= 作業指示 =
「Open '1 segment' link for Engineering」を含む行で始まり「coord(704,441)」を含む行で終わる部分を、両端の行も含めてそのまま返すこと。画像は答えに含めないこと。
··· データ
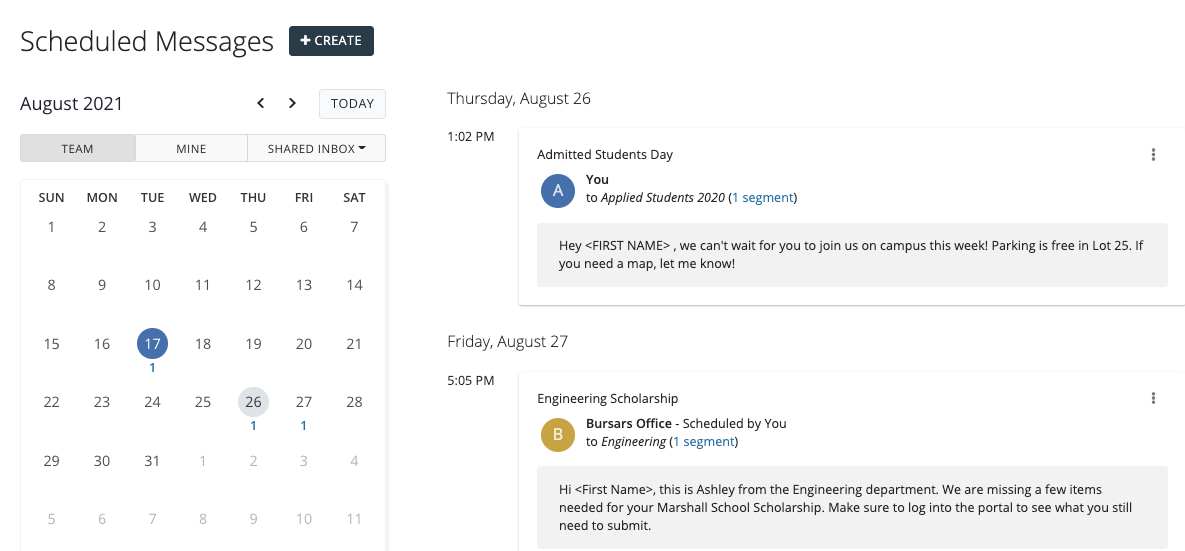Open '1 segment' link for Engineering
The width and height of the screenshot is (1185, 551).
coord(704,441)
······
··· データ
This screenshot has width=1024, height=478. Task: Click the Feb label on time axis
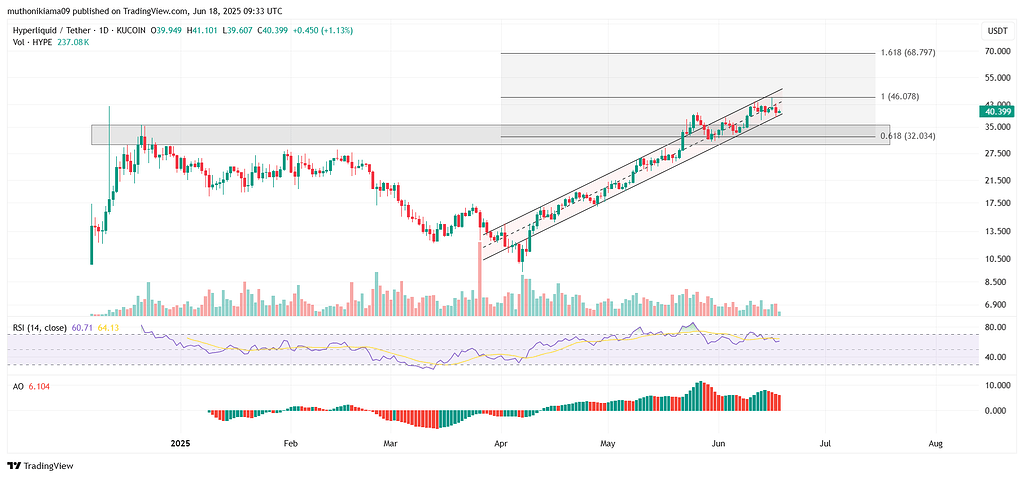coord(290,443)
······
··· データ
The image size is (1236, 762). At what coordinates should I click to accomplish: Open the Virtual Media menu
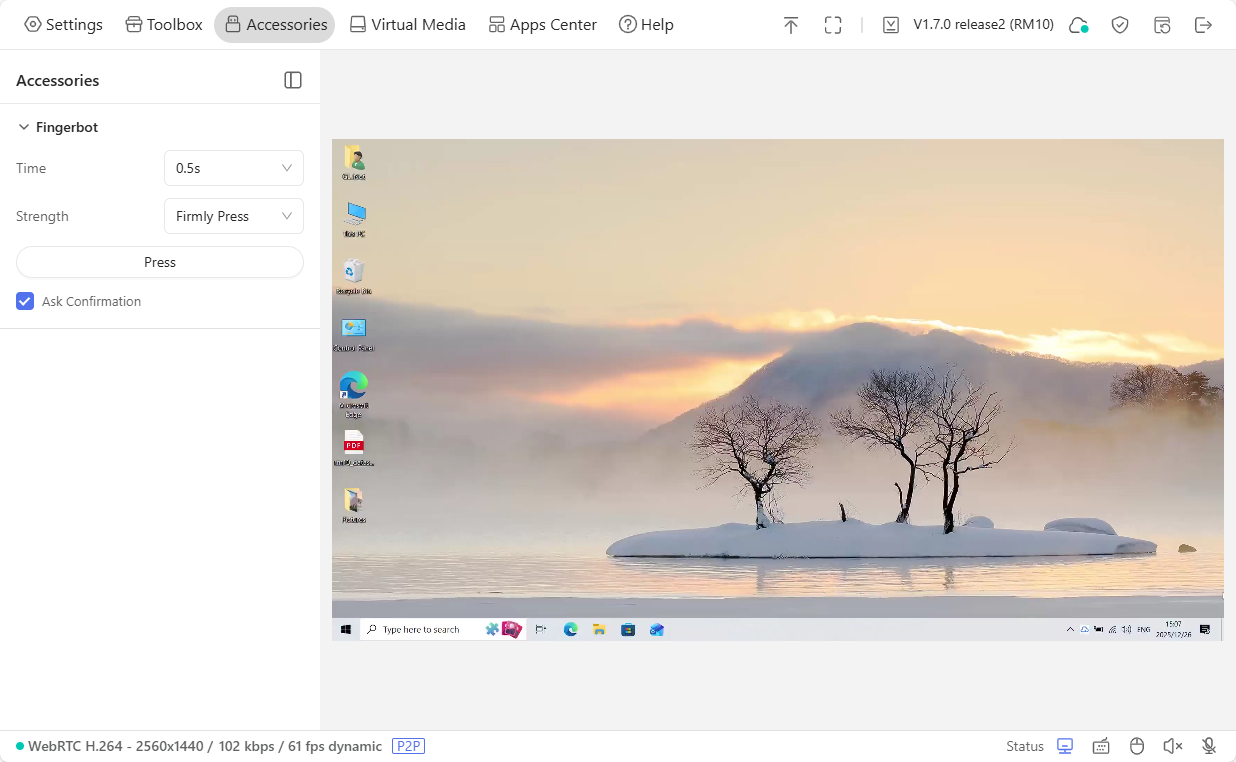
······
= 解答 =
Open '1 segment' link for Engineering
The width and height of the screenshot is (1185, 551).
coord(704,441)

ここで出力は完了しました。